[WHAT IS NEEDED]
Take each line of the data that contains the string "Durite" and copy it.

[Stored data entries]
┄┄┄┄┄┄┄┄┄┄┄┄┄┄┄┄┄┄┄┄

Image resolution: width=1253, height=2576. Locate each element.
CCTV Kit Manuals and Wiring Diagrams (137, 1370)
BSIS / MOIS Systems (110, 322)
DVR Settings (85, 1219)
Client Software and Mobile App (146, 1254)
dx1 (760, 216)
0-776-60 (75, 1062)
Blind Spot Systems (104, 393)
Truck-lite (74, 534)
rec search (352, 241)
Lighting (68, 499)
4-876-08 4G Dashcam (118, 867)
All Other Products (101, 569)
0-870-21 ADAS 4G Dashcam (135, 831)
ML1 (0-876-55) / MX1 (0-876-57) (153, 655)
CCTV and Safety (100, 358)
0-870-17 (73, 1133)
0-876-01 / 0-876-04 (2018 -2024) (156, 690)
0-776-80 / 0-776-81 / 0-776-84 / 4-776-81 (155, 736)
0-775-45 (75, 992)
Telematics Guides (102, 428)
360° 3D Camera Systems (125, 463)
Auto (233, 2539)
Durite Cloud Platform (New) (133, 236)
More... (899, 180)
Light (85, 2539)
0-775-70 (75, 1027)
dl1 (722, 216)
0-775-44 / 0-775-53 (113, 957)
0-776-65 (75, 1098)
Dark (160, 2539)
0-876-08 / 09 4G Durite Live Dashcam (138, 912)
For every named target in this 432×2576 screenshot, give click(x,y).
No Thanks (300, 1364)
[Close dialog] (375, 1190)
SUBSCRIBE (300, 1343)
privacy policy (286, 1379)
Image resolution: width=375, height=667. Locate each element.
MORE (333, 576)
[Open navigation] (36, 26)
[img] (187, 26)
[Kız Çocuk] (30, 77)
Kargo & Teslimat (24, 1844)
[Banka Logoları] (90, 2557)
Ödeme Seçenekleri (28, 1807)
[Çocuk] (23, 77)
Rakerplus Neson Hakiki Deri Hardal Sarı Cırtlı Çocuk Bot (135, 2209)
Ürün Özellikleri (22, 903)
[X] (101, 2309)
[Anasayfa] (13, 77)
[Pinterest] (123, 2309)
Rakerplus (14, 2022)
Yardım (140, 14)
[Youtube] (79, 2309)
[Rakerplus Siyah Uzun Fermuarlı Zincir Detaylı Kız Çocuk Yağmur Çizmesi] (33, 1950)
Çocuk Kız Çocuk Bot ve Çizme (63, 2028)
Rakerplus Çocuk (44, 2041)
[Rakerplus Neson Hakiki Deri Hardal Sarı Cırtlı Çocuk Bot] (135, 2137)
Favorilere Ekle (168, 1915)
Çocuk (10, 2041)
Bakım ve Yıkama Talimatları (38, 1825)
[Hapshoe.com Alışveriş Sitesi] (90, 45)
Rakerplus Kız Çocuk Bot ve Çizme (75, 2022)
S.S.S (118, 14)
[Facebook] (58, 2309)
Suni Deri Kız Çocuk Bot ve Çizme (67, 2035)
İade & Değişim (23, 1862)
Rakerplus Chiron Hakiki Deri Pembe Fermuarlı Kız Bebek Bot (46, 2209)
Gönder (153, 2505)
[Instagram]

┄┄┄┄┄┄┄┄┄┄┄┄┄┄┄┄┄┄┄┄

[WRITTEN REPLY]
Durite Cloud Platform (New) (133, 236)
0-876-08 / 09 4G Durite Live Dashcam (138, 912)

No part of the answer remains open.